## Work order
Copy out, exactly as written, only the line containing "Given: Select the Library template icon" and the lines after it through the end of the records.
--- Information provided Enclosed Below ---
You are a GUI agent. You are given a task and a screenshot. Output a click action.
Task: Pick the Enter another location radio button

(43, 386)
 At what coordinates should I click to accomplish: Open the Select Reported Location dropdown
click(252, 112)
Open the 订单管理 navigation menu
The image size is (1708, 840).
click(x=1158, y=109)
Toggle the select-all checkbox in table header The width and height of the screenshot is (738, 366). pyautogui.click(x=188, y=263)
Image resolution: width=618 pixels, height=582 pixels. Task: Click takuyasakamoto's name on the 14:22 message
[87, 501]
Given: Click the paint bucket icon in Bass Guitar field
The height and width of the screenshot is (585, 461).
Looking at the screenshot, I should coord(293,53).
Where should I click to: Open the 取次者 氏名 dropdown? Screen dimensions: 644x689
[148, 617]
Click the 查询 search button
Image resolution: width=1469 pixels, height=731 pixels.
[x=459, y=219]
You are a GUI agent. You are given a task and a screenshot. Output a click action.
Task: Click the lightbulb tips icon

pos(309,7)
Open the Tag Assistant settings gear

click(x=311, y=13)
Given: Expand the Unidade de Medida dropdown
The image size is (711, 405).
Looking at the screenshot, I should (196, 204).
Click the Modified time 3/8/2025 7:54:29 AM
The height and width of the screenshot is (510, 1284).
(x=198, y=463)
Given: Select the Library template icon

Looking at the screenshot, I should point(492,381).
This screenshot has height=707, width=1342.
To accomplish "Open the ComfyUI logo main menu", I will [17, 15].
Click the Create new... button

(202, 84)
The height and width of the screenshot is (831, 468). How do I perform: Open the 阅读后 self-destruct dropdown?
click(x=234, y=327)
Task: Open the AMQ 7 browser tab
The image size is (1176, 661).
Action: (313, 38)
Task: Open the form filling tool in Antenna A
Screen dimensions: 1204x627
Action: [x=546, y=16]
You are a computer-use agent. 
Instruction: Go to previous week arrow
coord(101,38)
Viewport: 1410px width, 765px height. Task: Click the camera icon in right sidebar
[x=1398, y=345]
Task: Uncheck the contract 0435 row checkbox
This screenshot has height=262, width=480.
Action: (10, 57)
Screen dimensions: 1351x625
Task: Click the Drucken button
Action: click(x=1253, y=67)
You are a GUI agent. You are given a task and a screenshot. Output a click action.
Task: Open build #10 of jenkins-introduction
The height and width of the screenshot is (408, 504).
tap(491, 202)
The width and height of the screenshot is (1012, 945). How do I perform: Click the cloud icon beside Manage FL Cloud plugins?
--- End of Enclosed Information provided ---
## Solution to the exercise
Given: Select the Library template icon

Looking at the screenshot, I should point(492,381).
This screenshot has height=707, width=1342.
To accomplish "Open the ComfyUI logo main menu", I will [17, 15].
Click the Create new... button

(202, 84)
The height and width of the screenshot is (831, 468). How do I perform: Open the 阅读后 self-destruct dropdown?
click(x=234, y=327)
Task: Open the AMQ 7 browser tab
The image size is (1176, 661).
Action: (313, 38)
Task: Open the form filling tool in Antenna A
Screen dimensions: 1204x627
Action: [x=546, y=16]
You are a computer-use agent. 
Instruction: Go to previous week arrow
coord(101,38)
Viewport: 1410px width, 765px height. Task: Click the camera icon in right sidebar
[x=1398, y=345]
Task: Uncheck the contract 0435 row checkbox
This screenshot has height=262, width=480.
Action: (10, 57)
Screen dimensions: 1351x625
Task: Click the Drucken button
Action: click(x=1253, y=67)
You are a GUI agent. You are given a task and a screenshot. Output a click action.
Task: Open build #10 of jenkins-introduction
The height and width of the screenshot is (408, 504).
tap(491, 202)
The width and height of the screenshot is (1012, 945). How do I perform: Click the cloud icon beside Manage FL Cloud plugins?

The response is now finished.